Surjection Between Mapping Class Grp. and Symplectic Matrices

[Bacle]

Hi, Everyone:

I am reading a paper that refers to a "natural surjection" between M_g

and the group of symplectic 2gx2g-matrices. All I know is this map is related to some

action of M_g on H₁(S_g,Z). I think this

action is define by/as the induced maps on homology by the D_i , i.e.,

the Dehn twists that generate S_g. I think the kernel is the Torelli

group, but I am not sure.

Any Ideas/Refs.?

Thanks.

 

[lavinia]

I don't know anything about this subject but this Wikipedia article seems to briefly answer your question.

http://en.wikipedia.org/wiki/Mapping_class_group#Torelli_group

Look at the section on the Torelli group.

I gather from the blurbs in Wikipedia that the mapping class group of an orientable surface acts on the first Z- cohomology of the surface which through the cup product is a linear symplectic manifold.
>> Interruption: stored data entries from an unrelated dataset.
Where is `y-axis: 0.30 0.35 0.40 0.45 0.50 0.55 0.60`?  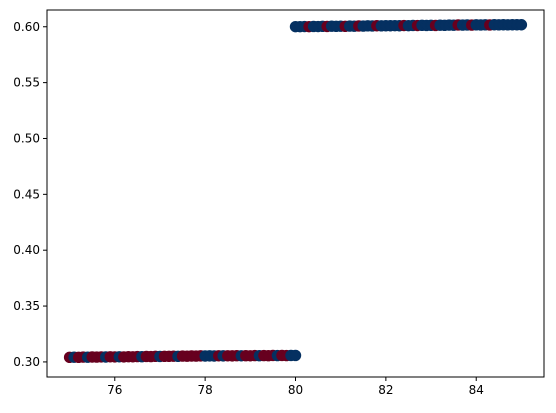 y-axis: 0.30 0.35 0.40 0.45 0.50 0.55 0.60 is located at coordinates (30, 194).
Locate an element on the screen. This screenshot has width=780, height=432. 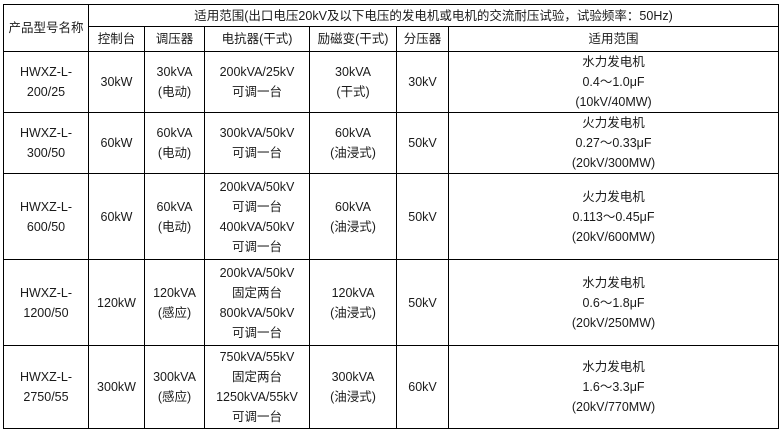
header-product-model: 产品型号名称 is located at coordinates (46, 28).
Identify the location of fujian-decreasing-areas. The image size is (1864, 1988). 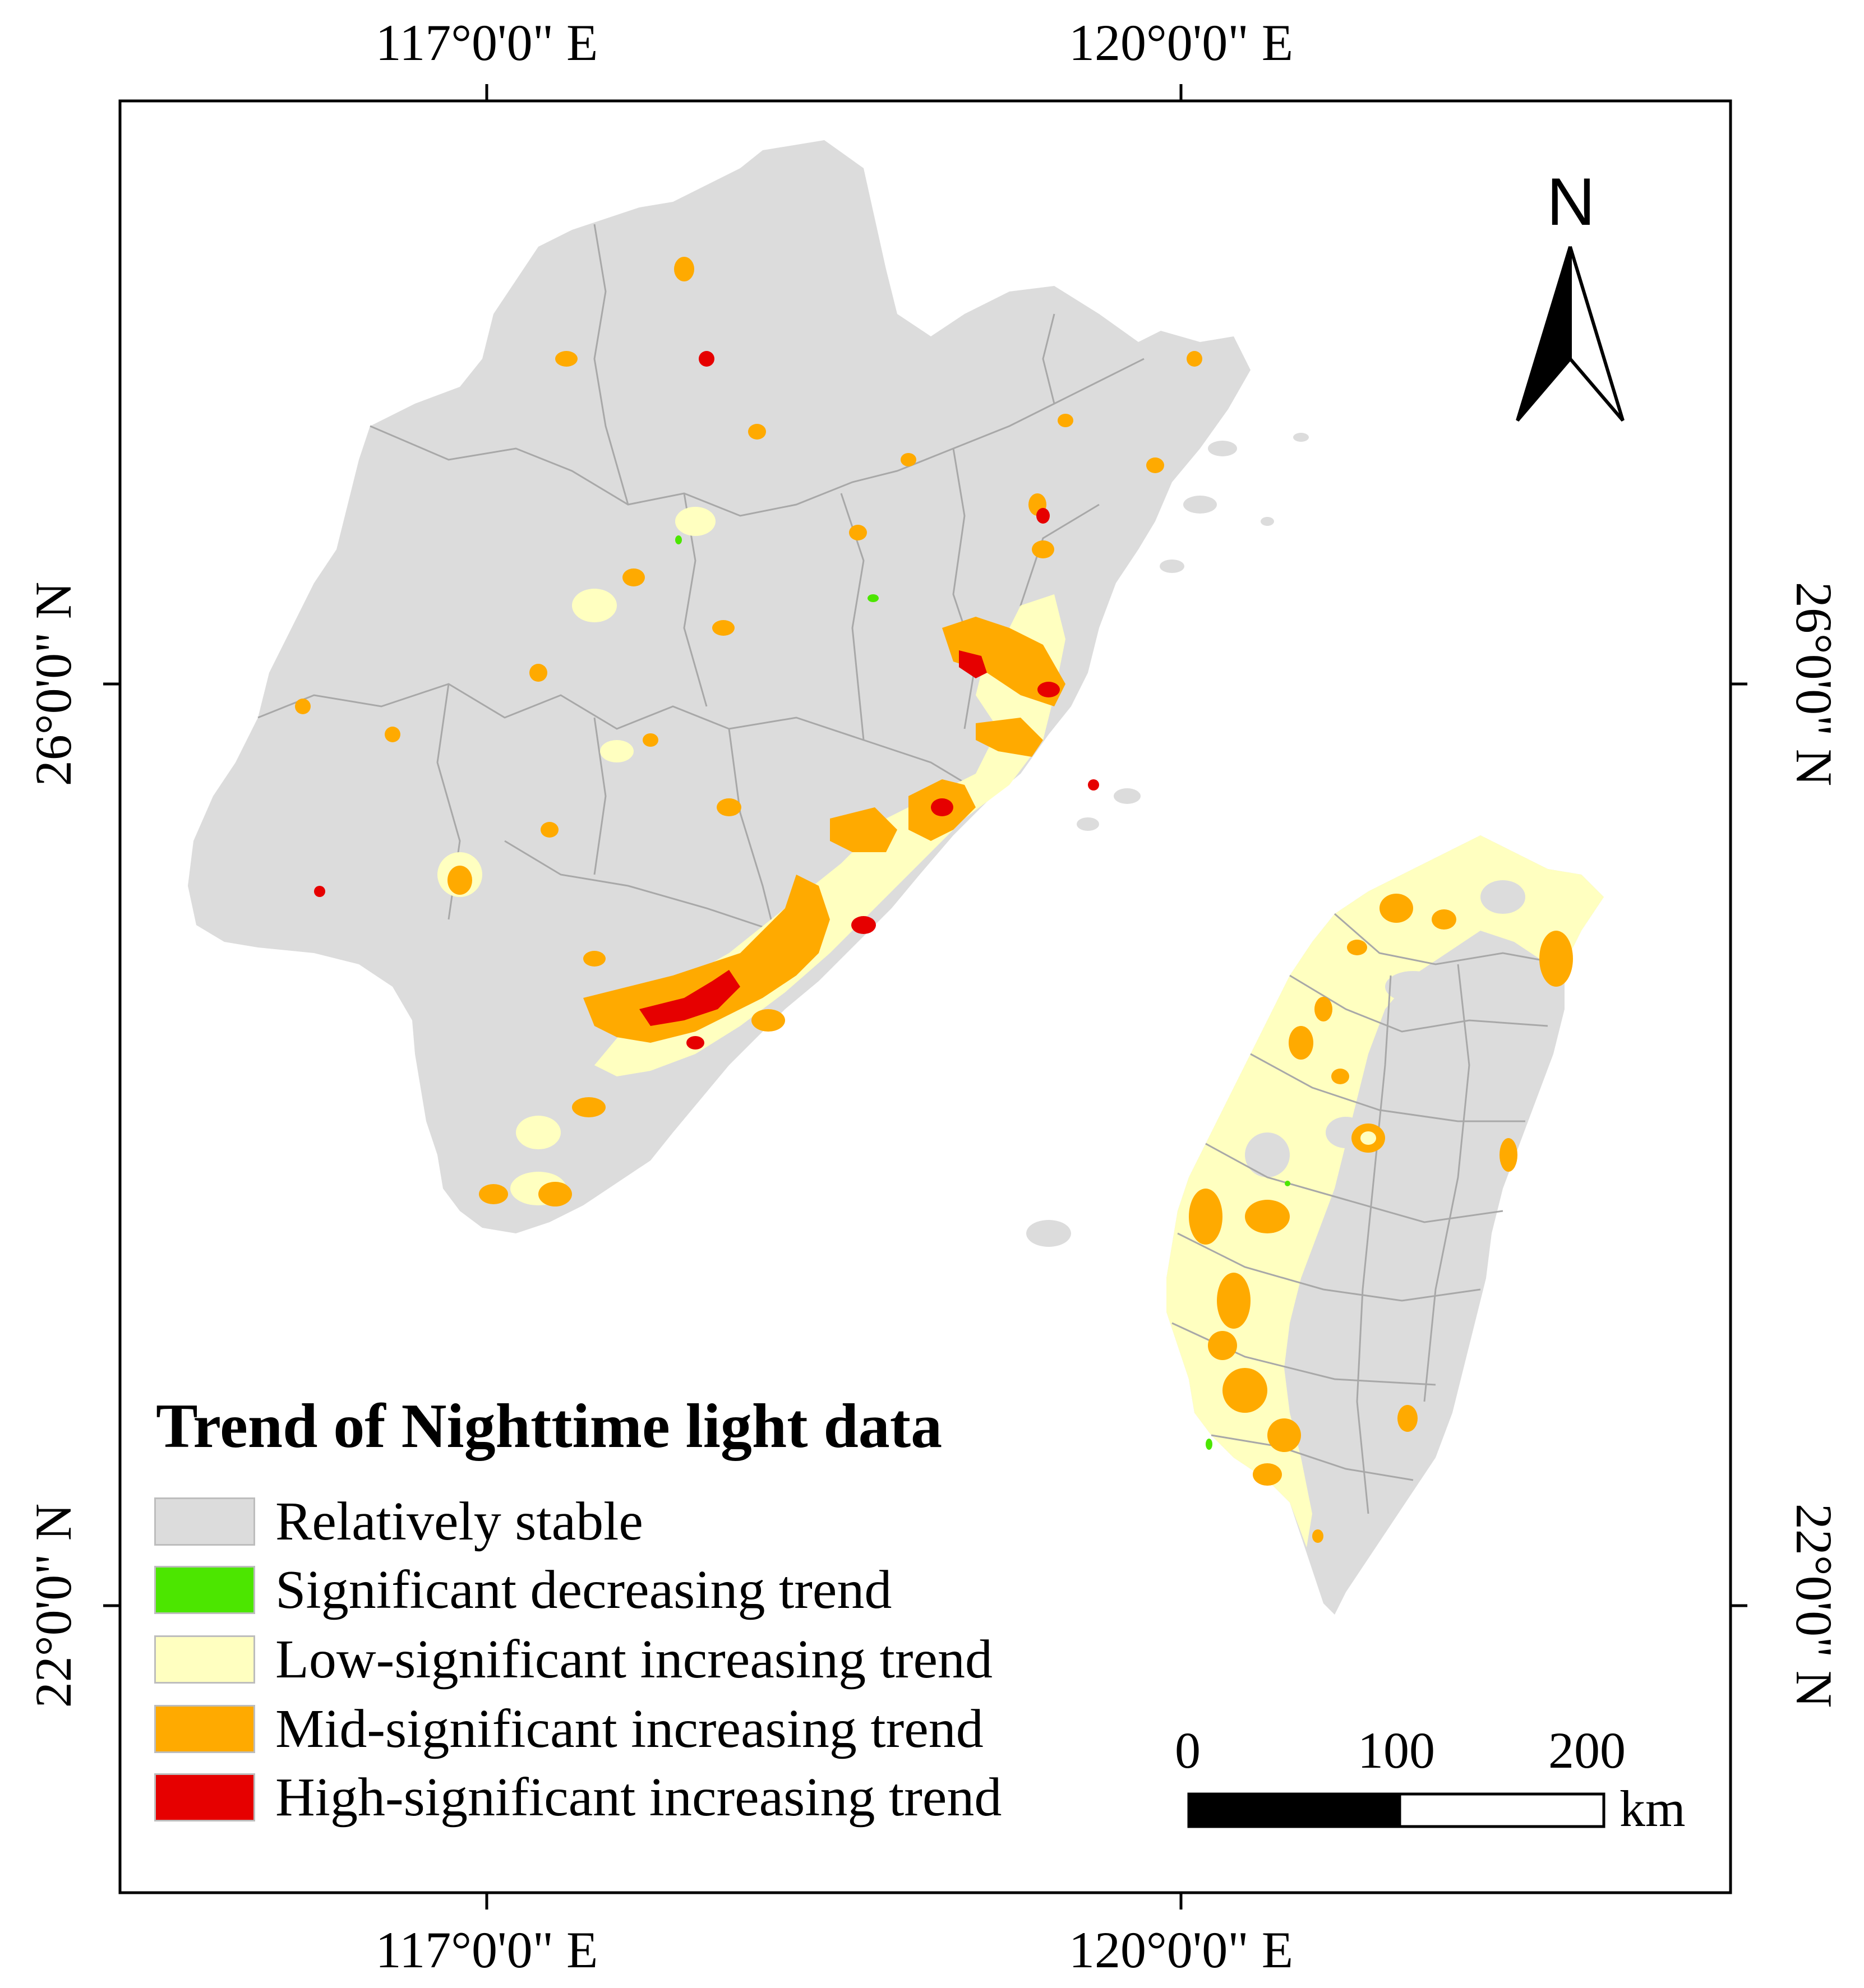
(777, 568).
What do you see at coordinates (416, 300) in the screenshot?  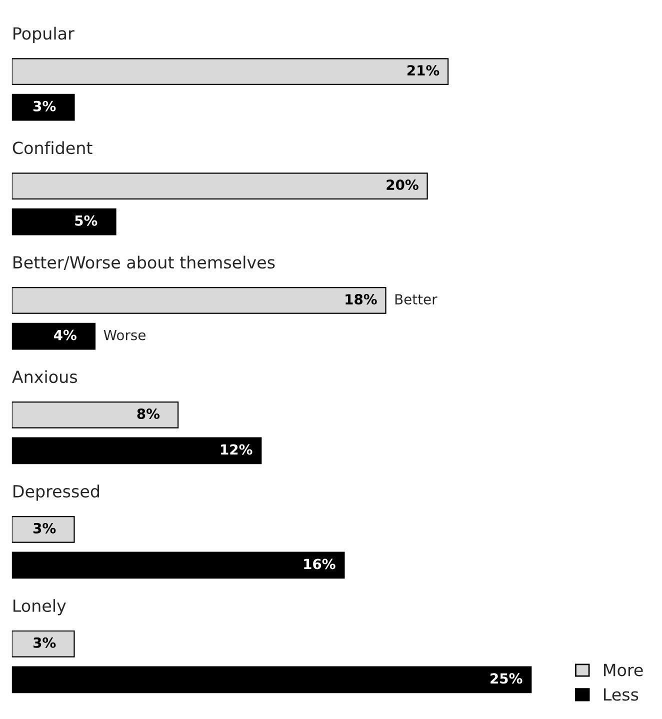 I see `annotation: Better` at bounding box center [416, 300].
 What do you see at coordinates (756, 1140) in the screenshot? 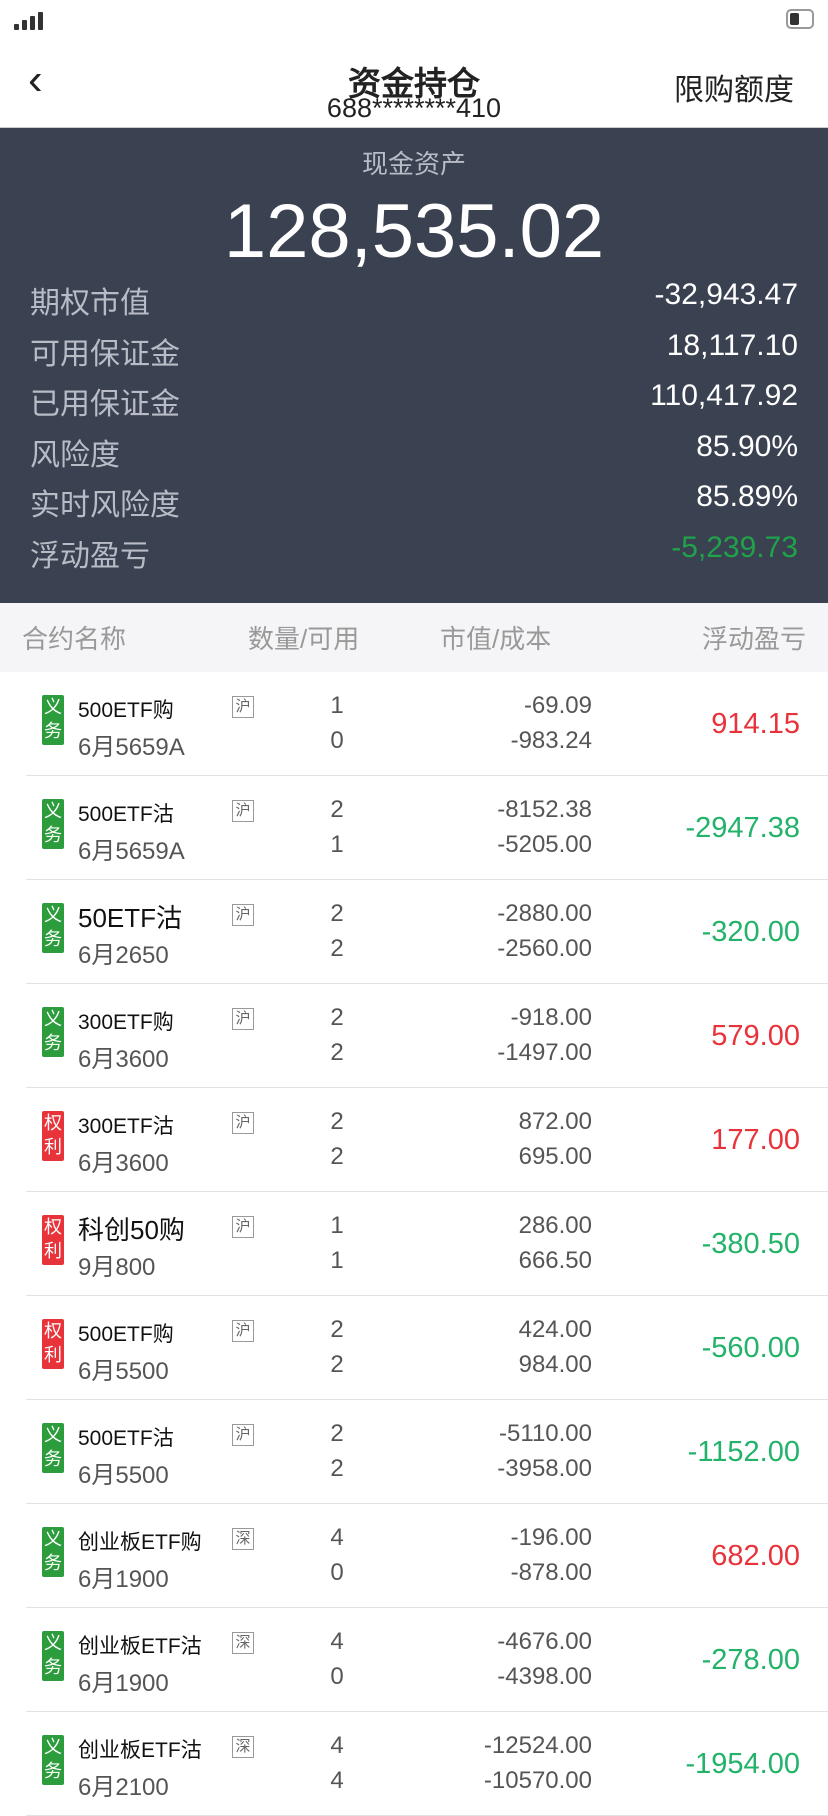
I see `floating-pl: 177.00` at bounding box center [756, 1140].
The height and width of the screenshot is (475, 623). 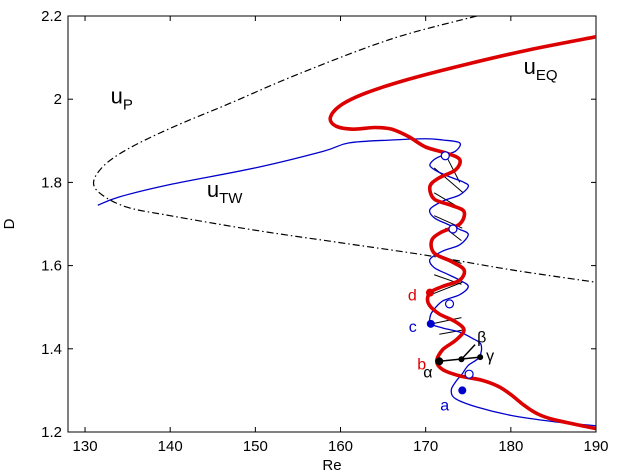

The action preserves the cup product and hence the linear symplectic form that the cup product determines. The reason that the cup product determines a symplectic form is because for a 2 manifold the bilinear form is antisymmetric.

The kernel of the action is called the Torelli group.

 

[Bacle]

Thanks, Lavinia:

I just had a dumb confusion; the issue is that every automorphism in Mg gives

rise to an automorphism in homology, and Tg is the kernel of this general assignment

( of the homology functor, I guess) , i.e, the subgroup of automorphisms

that induce the identity map in homology. Sorry, just to make up for my dumb question;

I was confused because I believed since the induced maps (by a diffeo.) are isomorphisms,

that they fixed homology, i.e., were the identity, but this is clearly not the case.

Phew... feels good to get it out of my system. Now, I got to go deal with

ugly level-2 prime congruence subgroups of Sp(2g,Z). Later.